Líder direitista da Hungria: “Cultura cristã ou multiculturalismo para a Europa”

Laszlo Balogh/Getty Images

Com as eleições no parlamento da União Europeia se aproximando, o primeiro ministro húngaro, Viktor Orbán, lança a candidatura de seu partido Fidesz – União Cívica Húngara e alerta sobre o destino que o velho continente está prestes a receber: a cultura cristã ou o multiculturalismo.

As eleições que irão decidir a nova configuração da União Europeia serão no próximo mês de maio.

Viktor Orbán ressaltou o momento decisivo do pleito e deixou a pergunta no ar: “a Europa permanecerá européia ou daremos lugar às massas vindas de outras culturas?
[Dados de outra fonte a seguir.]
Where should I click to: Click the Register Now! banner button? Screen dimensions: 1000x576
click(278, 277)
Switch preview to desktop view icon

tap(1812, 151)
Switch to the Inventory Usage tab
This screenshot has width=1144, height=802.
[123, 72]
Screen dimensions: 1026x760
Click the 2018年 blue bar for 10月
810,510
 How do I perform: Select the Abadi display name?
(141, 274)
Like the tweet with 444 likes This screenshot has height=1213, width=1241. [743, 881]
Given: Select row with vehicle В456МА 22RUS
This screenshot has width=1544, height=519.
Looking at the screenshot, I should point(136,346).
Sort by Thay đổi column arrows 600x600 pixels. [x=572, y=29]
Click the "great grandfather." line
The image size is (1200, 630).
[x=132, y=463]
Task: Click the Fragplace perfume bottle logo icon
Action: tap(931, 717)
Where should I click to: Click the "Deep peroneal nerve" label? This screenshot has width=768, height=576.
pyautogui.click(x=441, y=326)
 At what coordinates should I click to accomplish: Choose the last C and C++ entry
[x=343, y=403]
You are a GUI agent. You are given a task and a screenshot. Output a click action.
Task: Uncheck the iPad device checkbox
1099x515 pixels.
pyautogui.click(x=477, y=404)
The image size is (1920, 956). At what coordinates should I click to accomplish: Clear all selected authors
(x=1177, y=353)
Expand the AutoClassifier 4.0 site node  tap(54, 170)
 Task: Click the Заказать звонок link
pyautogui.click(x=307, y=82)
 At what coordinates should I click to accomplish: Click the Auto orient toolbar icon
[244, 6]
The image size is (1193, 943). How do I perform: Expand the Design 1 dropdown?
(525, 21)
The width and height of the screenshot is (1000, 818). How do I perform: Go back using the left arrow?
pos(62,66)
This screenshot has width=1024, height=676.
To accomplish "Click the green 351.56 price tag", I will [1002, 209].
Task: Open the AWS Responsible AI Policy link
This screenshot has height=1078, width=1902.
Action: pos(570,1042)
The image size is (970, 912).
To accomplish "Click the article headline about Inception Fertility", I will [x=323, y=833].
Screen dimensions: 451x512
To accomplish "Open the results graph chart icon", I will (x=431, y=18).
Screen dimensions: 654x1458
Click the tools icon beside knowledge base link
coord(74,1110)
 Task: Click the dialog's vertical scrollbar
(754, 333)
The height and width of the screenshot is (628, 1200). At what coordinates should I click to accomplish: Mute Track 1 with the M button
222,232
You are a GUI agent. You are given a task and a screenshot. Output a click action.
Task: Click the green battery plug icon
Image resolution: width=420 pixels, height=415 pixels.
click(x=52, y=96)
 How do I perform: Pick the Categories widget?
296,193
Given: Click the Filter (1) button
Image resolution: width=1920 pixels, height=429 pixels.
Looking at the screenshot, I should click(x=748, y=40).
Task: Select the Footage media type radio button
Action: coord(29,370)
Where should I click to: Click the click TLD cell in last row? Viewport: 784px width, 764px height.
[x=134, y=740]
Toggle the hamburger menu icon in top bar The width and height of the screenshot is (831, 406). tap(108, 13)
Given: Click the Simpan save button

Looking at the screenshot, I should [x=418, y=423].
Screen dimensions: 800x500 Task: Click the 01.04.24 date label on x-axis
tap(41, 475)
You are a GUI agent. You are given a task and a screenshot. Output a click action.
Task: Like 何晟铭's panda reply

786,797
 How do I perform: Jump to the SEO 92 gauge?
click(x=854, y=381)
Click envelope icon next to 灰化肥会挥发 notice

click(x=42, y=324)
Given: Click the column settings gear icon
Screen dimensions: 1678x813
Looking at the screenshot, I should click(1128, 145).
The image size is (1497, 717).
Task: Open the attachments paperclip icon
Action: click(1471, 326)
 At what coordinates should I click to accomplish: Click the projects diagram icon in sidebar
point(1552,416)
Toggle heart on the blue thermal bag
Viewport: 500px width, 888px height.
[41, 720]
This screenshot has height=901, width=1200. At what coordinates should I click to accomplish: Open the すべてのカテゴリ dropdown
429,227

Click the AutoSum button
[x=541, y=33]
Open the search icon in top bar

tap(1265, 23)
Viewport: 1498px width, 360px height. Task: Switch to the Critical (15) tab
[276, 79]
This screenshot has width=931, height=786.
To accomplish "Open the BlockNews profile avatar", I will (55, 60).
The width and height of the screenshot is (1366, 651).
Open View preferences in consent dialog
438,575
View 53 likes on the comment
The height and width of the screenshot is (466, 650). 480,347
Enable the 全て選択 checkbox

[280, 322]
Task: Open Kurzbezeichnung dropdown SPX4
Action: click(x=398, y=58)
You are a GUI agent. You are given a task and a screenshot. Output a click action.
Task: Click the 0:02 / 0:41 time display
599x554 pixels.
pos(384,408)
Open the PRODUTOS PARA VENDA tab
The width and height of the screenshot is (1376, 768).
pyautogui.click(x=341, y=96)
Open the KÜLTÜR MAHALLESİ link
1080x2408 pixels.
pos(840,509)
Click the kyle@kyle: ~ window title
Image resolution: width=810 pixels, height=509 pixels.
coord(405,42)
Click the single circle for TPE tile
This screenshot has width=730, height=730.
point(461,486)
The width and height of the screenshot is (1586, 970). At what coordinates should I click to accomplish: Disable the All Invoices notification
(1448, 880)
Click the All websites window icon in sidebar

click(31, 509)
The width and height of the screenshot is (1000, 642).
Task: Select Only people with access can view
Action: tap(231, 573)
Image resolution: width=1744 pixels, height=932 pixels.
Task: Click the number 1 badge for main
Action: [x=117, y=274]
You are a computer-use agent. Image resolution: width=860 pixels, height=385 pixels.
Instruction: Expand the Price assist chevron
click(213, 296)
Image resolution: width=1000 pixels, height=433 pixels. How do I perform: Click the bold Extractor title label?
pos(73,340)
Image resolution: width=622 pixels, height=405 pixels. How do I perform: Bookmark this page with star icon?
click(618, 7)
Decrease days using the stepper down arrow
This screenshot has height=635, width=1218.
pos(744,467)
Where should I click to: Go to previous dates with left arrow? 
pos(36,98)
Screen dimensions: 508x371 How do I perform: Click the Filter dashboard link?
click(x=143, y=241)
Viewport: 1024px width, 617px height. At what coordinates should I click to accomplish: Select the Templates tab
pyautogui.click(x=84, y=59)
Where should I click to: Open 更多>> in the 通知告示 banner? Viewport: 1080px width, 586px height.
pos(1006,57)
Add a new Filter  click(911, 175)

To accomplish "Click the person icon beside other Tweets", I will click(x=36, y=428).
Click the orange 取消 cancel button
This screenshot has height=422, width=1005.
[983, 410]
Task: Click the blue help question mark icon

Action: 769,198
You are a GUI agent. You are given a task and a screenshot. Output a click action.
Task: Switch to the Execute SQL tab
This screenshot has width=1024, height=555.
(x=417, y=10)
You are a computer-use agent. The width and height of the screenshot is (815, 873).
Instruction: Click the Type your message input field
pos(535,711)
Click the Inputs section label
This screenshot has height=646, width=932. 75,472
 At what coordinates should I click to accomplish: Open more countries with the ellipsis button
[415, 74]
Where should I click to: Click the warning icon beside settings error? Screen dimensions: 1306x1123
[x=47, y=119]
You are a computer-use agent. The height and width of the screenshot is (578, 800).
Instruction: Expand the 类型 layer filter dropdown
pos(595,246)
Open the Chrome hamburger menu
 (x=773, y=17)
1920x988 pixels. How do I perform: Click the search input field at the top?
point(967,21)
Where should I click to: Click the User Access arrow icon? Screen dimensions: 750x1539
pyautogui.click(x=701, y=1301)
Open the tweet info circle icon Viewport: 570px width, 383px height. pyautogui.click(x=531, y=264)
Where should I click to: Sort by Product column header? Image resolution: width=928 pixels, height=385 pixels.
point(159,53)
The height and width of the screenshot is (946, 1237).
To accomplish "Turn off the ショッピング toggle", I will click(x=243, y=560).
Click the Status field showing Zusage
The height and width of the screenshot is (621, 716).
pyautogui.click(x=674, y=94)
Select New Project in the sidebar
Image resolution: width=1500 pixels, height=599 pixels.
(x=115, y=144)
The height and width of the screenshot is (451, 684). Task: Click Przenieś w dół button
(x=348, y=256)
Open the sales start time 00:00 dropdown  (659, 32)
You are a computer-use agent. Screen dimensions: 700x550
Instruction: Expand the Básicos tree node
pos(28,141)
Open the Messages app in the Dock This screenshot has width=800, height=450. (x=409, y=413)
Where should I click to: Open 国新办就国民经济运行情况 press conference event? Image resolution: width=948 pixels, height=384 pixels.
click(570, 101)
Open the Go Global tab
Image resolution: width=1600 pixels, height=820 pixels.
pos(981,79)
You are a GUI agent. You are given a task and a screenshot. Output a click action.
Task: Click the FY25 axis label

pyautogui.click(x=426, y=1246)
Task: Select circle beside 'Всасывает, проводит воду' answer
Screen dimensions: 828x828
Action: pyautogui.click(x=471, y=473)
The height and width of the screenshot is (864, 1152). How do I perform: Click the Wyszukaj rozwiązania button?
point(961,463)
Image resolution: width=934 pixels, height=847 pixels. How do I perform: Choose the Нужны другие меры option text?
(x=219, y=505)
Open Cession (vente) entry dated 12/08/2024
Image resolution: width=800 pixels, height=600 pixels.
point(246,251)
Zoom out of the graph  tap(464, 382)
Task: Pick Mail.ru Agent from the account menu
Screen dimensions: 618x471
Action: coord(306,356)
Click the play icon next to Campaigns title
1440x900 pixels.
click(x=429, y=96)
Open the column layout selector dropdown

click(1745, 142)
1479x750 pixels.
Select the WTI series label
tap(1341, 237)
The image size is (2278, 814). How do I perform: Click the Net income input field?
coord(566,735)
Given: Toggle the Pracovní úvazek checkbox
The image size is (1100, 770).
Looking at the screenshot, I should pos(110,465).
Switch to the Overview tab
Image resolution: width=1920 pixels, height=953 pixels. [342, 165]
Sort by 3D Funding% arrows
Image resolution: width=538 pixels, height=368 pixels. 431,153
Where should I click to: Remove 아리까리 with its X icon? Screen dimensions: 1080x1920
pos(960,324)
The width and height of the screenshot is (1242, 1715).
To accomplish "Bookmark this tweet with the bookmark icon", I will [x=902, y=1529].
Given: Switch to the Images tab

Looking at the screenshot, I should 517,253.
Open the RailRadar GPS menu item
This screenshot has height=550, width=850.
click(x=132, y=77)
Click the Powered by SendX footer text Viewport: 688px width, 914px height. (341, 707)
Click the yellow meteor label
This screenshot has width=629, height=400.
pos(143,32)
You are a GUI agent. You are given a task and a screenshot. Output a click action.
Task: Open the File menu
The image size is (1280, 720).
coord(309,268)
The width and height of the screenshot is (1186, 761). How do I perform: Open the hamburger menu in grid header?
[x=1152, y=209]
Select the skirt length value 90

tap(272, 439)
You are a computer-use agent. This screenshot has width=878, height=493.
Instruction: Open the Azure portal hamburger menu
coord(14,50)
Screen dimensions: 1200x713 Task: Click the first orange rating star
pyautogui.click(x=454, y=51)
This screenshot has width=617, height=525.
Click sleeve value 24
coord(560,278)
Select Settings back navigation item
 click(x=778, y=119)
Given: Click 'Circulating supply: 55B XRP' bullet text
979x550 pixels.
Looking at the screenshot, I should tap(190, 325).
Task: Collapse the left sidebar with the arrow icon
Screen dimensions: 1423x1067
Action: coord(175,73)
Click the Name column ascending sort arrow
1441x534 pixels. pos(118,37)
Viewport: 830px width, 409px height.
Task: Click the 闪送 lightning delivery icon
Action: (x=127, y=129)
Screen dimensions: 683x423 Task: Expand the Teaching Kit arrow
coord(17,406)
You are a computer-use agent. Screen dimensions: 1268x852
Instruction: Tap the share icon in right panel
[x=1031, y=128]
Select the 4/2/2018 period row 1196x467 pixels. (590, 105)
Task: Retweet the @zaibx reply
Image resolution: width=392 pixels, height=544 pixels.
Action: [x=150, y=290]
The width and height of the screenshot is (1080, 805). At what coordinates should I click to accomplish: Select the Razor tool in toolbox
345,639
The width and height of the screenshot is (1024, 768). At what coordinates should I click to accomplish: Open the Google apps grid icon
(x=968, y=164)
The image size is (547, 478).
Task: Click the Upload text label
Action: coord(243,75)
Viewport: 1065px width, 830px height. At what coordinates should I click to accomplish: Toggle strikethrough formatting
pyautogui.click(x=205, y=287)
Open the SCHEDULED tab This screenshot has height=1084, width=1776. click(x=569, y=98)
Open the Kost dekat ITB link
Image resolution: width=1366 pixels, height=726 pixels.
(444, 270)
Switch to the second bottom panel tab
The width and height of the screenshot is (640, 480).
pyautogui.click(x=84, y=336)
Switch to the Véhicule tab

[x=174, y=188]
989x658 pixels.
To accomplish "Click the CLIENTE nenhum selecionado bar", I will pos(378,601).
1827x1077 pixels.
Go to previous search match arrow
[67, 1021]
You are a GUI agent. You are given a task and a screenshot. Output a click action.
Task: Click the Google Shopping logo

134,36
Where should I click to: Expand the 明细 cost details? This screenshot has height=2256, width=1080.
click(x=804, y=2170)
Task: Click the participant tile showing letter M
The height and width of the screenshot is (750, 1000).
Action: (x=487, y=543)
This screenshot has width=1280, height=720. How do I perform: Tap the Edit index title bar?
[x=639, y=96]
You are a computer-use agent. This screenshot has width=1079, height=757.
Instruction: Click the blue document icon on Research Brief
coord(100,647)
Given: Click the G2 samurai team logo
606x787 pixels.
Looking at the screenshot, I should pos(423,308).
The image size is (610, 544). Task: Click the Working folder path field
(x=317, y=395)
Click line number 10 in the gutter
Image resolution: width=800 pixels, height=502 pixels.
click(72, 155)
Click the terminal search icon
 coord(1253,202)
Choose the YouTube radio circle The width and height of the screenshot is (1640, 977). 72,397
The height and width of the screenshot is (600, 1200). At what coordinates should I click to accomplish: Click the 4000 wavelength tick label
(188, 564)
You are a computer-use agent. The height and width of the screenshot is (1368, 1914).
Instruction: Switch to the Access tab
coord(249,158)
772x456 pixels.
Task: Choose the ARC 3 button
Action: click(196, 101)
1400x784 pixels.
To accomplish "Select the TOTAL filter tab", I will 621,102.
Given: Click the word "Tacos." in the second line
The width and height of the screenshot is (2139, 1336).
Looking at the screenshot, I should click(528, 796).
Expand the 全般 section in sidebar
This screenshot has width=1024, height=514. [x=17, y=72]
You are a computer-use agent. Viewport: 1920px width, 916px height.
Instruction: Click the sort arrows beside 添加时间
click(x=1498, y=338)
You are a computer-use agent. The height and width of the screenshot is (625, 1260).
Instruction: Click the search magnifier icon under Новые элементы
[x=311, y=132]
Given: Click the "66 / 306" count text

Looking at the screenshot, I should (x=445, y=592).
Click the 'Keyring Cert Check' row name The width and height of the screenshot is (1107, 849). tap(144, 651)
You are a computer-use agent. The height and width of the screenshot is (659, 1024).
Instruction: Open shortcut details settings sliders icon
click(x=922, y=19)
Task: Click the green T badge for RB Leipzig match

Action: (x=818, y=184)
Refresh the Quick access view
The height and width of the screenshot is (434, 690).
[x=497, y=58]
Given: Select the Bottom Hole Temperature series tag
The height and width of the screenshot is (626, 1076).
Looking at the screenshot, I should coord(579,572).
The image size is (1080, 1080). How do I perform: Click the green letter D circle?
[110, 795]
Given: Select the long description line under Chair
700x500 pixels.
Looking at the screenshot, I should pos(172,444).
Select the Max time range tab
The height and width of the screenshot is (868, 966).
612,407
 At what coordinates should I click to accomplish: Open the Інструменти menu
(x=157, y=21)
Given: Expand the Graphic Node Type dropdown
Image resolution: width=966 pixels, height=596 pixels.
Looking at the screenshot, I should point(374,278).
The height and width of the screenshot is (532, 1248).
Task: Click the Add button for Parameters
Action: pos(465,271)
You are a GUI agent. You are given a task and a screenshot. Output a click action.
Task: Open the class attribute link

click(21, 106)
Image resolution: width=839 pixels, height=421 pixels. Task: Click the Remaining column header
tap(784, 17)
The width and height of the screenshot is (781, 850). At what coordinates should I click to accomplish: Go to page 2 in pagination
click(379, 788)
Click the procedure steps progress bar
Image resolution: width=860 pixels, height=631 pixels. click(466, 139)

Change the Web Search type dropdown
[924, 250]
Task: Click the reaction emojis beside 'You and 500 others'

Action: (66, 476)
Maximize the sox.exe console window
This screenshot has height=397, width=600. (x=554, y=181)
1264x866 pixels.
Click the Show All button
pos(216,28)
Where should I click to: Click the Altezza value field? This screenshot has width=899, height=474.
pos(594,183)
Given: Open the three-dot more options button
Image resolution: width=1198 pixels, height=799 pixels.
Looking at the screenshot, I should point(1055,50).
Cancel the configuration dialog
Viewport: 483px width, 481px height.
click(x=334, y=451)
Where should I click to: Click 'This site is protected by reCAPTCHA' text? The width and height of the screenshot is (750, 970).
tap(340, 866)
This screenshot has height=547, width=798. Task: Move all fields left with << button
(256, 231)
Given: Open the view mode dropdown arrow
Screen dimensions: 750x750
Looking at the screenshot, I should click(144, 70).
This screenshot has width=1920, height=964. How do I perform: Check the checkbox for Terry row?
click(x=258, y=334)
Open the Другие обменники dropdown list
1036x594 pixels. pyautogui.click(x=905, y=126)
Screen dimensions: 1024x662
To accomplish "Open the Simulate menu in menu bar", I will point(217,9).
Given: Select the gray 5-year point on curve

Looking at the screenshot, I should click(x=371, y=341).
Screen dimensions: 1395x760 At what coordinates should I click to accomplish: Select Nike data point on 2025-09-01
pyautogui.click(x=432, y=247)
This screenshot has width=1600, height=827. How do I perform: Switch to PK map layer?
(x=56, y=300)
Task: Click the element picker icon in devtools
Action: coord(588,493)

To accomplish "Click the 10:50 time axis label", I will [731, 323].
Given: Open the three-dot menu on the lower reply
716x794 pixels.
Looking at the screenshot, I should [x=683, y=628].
Nós decidiremos se protegeremos nossa cultura cristã europeia ou daremos lugar ao multiculturalismo.”

Orbán colocou, ainda, uma linha clara entre os dois lados da polaridade que as próximas eleições representam. De um lado há os representantes da visão pró-imigração indiscriminada, como Alemanha e França; de outro, os que se opõem a tal modelo de política – predominantemente os países do leste europeu.

“O líder húngaro deixou bem claro de que lado da cerca ele está, fazendo esforços para construir pontes com o vice-primeiro-ministro populista e Ministro do Interior italiano, Matteo Salvini, cujo partido da Liga (Lega) poderá se tornar o maior do Parlamento Europeu se a pesquisa atual se mostrar precisa”, acrescentou o Breitbart.

Para consolidar a Europa na visão que lhe é ideal, Viktor Orbán fez uma lista de itens que resumem os objetivos a serem alcançados, havendo uma vitória conservadora nas eleições de maio:

  • A gestão da migração deve ser tirada dos burocratas de Bruxelas e devolvida aos governos nacionais.
  • Devemos dizer claramente que nenhum país será obrigado a aceitar migrantes contra a sua vontade.
  • Ninguém deve ser admitido na Europa sem identificação e documentos válidos.
  • Devemos abolir os cartões de migrantes pré-pagos e o visto de migrante.
  • Bruxelas não deve dar mais financiamento às ONGs financiadas por George Soros.
  • Na Europa, ninguém deve ser discriminado porque se declara cristão.
  • Aqueles que têm o direito de decidir, em vez do Parlamento Europeu e do Conselho Europeu, decidam que os líderes que se opõem à imigração encabeçem as instituições da UE.